Sunday, 25 May 2014

Falkirk Writers' Seminar

I spent an enjoyable day at the annual writers' seminar organised by Falkirk Writers Circle and held in conjunction with the Falkirk Tryst Festival.

Each year there are four categories of competition and a separate distinguished adjudicator is invited to judge each of them.  The benefit for the writers who attend is primarily the advice of the judges and the opportunity to meet with other people who like to discuss the art of writing.

We don't always agree of course.  If we did then our readers would be sadly deprived of choice. There are usually a variety of roads by which we may attempt to reach our destination.  Personally I have no skill in tailoring my entries to the perceived preferences of the judges.  I simply choose a piece that pleases me and then hope for the best.

It was very gratifying therefore to be awarded first prize in the short story section by so distinguished a judge as Evelyn Hood. I knew that I had taken a risk with this story.  Privately I had already decided that it could only be first or nowhere.  It is not the sort of story that could ever figure in the minor placings.

It remains to be seen whether the story will find a publisher.  Watch this space.

Sunday, 11 May 2014

Scottish Independence - Shouting is not Truth

In economic forecasting, it is standard practice to project a range of possible outcomes, from the best to the worst case with the most likely somewhere in between.

In the independence debate, the separatists have consistently claimed that the best case scenario is what will actually happen. They portray this as 'making a positive case'.

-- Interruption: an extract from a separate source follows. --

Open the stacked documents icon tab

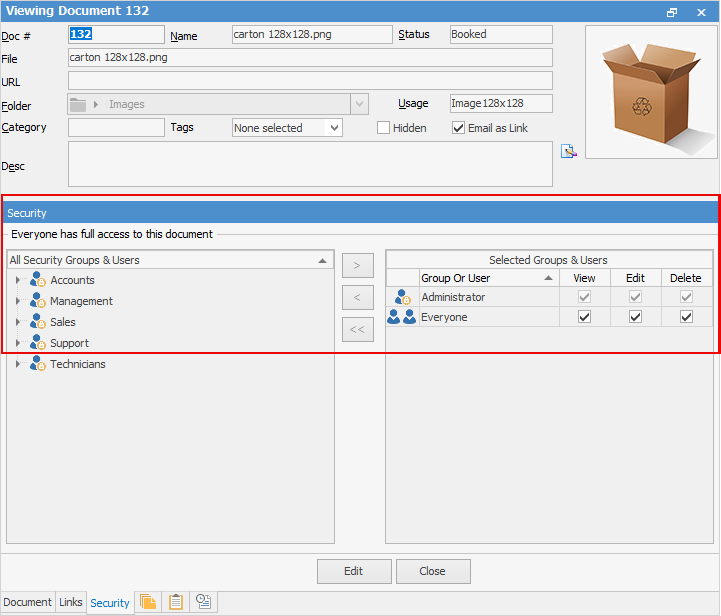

Should any opponent point out that the most likely outcome is actually considerably worse than than this, he is accused of 'negative campaigning', whilst anyone who has the temerity to suggest that the worst case is every bit as likely as the best case is guilty of 'disgraceful scaremongering'.

The tone of the debate would be improved if everyone accepted that in the real world things do not always go as we wish them to go and other people do not necessarily agree with our view of what is in their best interests. Any sensible person hopes for the best but prepares for the worst.

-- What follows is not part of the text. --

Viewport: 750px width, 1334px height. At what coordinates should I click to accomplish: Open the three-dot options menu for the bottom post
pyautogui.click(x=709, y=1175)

It is a statement of the obvious that the single minded pursuit of a new prize may very well lose us prizes that we have already won.

Friday, 2 May 2014

Writers of the Future Volume 31, Quarter 1

I received an Honorable (sic) Mention for my latest entry in the Writers of the Future competition.  Each quarterly round of this competition attracts more than a thousand entries, so I'm told.  Just how many more than a thousand no-one is saying, but I'm pleased to have been placed amongst the top 10% or so.

This is an anonymously judged competition so names don't count and work does, which is of course a proper challenge.  I was quite fond of my story this time, though I spotted a continuity error after I had submitted it, so I think I should consider myself fortunate that it did so well.

On we go to the second quarter, for which my entry is already submitted.  I have some thoughts about quarter three, but still a couple of months in which to organise them.